Stored data:

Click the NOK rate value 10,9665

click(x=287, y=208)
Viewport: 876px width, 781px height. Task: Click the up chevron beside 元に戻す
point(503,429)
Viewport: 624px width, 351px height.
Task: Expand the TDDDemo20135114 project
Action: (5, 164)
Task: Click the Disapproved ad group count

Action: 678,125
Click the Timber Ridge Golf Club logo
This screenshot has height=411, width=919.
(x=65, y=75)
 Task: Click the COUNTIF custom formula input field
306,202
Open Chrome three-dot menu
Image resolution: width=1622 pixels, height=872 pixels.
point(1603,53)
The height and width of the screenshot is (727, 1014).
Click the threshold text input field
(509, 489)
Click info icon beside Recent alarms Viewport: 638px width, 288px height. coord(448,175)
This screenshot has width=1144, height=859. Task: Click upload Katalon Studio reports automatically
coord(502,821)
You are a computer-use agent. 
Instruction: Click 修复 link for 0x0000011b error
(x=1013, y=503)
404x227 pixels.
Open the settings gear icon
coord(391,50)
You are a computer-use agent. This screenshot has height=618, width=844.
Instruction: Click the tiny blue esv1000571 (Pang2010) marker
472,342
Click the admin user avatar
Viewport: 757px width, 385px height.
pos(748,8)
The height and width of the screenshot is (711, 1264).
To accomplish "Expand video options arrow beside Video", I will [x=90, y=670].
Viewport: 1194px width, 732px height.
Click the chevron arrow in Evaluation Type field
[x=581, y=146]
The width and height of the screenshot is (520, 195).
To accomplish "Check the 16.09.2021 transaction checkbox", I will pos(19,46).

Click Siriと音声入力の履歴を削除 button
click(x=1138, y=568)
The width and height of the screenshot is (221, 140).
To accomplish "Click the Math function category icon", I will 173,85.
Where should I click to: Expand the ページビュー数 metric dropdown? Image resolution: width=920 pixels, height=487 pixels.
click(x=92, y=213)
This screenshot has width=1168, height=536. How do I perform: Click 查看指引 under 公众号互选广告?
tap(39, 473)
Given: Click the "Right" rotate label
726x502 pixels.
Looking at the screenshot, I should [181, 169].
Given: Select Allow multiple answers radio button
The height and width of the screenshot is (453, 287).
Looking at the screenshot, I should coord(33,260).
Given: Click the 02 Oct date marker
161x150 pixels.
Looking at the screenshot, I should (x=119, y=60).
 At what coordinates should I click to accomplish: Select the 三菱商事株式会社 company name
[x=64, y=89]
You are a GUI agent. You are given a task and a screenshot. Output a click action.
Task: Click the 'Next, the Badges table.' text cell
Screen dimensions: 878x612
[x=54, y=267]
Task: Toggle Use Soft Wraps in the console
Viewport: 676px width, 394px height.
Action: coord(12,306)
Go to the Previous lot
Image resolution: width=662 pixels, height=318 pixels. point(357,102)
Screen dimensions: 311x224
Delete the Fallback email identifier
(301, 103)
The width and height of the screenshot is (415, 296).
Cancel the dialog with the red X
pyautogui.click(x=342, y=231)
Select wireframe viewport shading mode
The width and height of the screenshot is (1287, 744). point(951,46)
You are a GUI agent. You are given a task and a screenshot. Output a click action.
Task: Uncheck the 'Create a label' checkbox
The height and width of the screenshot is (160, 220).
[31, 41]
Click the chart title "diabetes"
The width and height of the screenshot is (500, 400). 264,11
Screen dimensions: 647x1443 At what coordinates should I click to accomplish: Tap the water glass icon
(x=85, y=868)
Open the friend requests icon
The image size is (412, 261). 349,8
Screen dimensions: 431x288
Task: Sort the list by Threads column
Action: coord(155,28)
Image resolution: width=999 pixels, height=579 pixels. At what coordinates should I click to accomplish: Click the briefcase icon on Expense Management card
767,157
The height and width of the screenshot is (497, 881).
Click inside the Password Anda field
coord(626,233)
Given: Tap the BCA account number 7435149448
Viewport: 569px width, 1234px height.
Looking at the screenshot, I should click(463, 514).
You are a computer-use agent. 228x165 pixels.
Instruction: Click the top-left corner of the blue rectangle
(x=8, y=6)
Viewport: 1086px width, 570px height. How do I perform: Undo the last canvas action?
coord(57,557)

Exercise:
Your answer should consist of all lines above that include the string "label".

The answer:
Given: Click the "Right" rotate label
Task: Uncheck the 'Create a label' checkbox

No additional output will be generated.